### WHAT YOU ARE ASKED TO DO
Lines with the word "first": copy all of them from the entries below.

### DATA RECORDS

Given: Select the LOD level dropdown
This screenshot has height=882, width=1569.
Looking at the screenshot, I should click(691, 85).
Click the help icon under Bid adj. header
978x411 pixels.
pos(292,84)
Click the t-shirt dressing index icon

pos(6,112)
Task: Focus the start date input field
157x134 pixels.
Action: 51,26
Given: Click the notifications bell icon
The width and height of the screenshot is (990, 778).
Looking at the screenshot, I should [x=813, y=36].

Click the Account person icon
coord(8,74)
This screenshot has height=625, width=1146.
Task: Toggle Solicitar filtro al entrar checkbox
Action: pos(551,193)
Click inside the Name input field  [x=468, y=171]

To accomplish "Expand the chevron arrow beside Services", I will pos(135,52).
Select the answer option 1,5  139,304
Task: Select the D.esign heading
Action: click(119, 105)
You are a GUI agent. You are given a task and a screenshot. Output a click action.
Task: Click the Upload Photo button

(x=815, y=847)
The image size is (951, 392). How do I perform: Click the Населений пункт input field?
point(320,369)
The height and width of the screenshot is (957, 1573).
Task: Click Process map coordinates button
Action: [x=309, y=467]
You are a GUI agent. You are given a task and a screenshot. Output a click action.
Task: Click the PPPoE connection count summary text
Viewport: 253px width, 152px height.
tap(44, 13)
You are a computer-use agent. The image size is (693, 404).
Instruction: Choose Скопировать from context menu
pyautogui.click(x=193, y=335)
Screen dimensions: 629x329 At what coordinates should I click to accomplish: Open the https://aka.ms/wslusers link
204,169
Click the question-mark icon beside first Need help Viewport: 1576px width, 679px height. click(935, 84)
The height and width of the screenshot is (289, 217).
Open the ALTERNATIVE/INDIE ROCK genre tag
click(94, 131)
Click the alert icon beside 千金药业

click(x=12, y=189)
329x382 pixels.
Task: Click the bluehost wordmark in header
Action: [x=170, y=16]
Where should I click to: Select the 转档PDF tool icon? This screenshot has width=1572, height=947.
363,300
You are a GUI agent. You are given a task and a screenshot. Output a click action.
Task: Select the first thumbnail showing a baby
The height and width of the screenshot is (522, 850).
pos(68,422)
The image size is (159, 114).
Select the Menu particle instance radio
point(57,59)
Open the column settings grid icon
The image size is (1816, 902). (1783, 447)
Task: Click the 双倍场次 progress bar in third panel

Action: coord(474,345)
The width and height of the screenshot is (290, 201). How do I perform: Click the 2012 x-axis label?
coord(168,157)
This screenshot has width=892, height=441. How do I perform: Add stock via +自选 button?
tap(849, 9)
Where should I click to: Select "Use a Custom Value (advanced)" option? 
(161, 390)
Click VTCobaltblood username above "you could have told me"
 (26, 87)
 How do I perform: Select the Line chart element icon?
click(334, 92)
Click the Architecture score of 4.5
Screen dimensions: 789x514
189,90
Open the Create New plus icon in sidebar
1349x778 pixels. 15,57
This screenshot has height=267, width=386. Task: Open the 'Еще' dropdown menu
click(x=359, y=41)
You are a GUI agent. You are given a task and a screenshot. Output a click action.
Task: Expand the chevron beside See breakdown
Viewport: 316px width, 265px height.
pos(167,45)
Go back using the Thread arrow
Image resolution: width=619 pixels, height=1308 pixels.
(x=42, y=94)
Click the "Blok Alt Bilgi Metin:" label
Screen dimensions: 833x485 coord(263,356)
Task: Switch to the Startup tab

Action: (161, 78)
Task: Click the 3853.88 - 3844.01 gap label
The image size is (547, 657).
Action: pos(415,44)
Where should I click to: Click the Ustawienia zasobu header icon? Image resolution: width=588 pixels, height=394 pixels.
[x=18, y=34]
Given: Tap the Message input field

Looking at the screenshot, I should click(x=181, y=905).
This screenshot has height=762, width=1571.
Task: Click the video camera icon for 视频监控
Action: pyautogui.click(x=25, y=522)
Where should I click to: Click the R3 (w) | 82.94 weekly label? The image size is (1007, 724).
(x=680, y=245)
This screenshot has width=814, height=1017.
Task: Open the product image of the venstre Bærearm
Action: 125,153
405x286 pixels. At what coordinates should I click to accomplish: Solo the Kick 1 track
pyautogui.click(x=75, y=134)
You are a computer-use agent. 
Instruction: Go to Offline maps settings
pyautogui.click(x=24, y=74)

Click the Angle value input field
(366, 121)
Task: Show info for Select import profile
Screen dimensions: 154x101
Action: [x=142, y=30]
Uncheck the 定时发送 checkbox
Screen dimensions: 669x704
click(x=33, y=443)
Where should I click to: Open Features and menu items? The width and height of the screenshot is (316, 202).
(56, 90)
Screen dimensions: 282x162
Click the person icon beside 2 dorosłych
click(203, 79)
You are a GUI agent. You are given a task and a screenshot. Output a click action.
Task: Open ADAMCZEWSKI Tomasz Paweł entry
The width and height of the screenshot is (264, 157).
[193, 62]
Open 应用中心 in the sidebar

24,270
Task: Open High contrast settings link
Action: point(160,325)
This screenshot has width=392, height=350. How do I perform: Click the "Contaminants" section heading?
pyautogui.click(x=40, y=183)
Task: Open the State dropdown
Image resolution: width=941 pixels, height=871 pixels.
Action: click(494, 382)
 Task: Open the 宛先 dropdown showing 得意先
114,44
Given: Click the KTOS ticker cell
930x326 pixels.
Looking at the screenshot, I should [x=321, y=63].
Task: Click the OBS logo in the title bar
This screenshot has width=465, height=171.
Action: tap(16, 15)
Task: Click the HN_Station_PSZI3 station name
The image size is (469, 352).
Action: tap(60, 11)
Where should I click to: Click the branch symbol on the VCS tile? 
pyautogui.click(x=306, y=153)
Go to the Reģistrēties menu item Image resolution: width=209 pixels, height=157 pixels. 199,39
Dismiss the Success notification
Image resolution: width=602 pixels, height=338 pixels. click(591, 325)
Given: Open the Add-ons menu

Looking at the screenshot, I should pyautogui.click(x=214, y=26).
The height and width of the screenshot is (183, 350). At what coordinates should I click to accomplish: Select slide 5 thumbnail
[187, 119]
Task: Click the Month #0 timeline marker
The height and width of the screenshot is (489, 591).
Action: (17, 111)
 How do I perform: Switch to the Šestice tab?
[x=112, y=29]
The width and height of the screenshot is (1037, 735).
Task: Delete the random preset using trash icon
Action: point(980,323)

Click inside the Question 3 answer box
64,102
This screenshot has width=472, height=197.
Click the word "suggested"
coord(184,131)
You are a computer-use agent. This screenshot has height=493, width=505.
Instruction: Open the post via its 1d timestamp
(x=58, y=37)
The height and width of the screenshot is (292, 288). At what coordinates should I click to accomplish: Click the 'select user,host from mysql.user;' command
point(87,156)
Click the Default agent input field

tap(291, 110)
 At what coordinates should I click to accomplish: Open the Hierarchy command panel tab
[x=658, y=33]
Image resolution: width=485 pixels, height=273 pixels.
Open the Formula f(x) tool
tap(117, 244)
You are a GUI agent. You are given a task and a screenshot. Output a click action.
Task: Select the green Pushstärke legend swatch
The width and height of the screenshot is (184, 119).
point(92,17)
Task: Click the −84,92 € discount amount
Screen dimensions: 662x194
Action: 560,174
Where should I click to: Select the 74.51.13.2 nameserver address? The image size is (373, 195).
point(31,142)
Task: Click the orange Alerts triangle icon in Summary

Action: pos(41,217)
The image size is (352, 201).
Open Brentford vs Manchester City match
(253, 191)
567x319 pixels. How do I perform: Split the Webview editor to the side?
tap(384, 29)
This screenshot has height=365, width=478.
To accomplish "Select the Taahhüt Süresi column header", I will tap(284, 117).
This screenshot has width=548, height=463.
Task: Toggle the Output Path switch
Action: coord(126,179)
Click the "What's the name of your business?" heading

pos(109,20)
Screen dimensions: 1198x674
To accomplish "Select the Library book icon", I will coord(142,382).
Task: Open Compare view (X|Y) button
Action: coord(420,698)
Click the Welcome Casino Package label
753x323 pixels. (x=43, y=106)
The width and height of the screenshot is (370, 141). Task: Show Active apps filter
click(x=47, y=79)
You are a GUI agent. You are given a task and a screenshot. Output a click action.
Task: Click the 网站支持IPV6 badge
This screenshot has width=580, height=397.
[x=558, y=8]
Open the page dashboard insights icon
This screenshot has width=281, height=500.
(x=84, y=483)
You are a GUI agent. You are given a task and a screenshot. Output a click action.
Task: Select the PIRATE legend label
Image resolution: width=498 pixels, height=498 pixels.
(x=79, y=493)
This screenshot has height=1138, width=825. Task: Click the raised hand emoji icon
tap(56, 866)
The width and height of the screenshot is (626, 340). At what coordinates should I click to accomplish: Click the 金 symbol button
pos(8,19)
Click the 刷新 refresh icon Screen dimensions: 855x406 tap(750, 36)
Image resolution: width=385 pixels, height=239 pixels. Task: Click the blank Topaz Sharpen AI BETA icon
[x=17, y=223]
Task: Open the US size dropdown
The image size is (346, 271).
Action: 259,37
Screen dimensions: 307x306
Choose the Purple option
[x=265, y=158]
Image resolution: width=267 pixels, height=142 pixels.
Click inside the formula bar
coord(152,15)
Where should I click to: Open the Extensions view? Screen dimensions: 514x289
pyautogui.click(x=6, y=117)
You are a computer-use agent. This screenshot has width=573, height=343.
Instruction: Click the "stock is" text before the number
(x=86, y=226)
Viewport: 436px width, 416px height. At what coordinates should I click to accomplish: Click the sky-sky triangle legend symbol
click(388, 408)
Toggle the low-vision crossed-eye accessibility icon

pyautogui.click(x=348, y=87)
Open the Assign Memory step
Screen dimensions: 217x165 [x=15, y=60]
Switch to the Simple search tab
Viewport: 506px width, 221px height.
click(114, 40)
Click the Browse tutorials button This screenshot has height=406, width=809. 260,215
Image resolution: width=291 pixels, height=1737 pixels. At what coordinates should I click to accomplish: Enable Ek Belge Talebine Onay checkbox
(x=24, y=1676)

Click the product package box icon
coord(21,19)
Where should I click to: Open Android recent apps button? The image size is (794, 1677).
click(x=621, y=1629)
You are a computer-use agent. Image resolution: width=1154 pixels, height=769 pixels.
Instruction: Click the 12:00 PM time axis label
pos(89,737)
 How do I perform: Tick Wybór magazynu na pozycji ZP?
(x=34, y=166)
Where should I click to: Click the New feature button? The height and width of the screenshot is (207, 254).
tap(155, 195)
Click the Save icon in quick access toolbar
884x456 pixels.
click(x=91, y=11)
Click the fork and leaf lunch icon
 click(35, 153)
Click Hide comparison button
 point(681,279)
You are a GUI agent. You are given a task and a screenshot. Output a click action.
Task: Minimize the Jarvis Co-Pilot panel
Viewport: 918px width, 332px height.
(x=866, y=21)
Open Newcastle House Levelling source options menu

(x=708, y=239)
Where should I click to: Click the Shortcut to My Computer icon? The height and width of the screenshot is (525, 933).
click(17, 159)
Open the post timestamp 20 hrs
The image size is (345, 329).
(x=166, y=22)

### SOLUTION BELOW
Click the question-mark icon beside first Need help Viewport: 1576px width, 679px height. click(935, 84)
Task: Select the first thumbnail showing a baby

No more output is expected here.